SUPPLIED MATERIAL:
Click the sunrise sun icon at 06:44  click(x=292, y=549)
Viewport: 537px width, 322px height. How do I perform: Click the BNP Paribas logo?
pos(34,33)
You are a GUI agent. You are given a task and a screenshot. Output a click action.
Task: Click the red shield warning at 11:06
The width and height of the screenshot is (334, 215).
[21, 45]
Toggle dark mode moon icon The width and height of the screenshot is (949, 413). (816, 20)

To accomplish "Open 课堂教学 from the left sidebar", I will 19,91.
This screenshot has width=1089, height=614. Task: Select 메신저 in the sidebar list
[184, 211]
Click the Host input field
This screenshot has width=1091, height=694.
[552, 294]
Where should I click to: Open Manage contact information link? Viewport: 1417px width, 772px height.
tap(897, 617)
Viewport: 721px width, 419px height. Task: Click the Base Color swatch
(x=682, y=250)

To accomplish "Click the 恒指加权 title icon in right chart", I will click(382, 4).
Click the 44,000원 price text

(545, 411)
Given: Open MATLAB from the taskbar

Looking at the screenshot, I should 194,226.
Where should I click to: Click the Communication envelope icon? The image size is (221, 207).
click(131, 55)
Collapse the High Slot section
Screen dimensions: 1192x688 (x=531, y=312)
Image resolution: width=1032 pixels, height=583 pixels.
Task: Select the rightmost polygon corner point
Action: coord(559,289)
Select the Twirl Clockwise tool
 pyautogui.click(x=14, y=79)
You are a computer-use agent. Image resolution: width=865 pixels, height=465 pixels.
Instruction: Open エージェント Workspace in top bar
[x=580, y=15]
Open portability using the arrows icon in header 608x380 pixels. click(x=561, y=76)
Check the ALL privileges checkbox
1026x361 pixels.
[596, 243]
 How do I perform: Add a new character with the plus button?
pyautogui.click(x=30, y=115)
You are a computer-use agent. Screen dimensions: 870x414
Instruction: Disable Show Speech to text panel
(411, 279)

TASK INSTRUCTIONS: Would you output all the records above exactly as written?

EXERCISE ANSWER:
Click the sunrise sun icon at 06:44  click(x=292, y=549)
Viewport: 537px width, 322px height. How do I perform: Click the BNP Paribas logo?
pos(34,33)
You are a GUI agent. You are given a task and a screenshot. Output a click action.
Task: Click the red shield warning at 11:06
The width and height of the screenshot is (334, 215).
[21, 45]
Toggle dark mode moon icon The width and height of the screenshot is (949, 413). (816, 20)

To accomplish "Open 课堂教学 from the left sidebar", I will 19,91.
This screenshot has width=1089, height=614. Task: Select 메신저 in the sidebar list
[184, 211]
Click the Host input field
This screenshot has width=1091, height=694.
[552, 294]
Where should I click to: Open Manage contact information link? Viewport: 1417px width, 772px height.
tap(897, 617)
Viewport: 721px width, 419px height. Task: Click the Base Color swatch
(x=682, y=250)

To accomplish "Click the 恒指加权 title icon in right chart", I will click(382, 4).
Click the 44,000원 price text

(545, 411)
Given: Open MATLAB from the taskbar

Looking at the screenshot, I should 194,226.
Where should I click to: Click the Communication envelope icon? The image size is (221, 207).
click(131, 55)
Collapse the High Slot section
Screen dimensions: 1192x688 (x=531, y=312)
Image resolution: width=1032 pixels, height=583 pixels.
Task: Select the rightmost polygon corner point
Action: coord(559,289)
Select the Twirl Clockwise tool
 pyautogui.click(x=14, y=79)
You are a computer-use agent. Image resolution: width=865 pixels, height=465 pixels.
Instruction: Open エージェント Workspace in top bar
[x=580, y=15]
Open portability using the arrows icon in header 608x380 pixels. click(x=561, y=76)
Check the ALL privileges checkbox
1026x361 pixels.
[596, 243]
 How do I perform: Add a new character with the plus button?
pyautogui.click(x=30, y=115)
You are a computer-use agent. Screen dimensions: 870x414
Instruction: Disable Show Speech to text panel
(411, 279)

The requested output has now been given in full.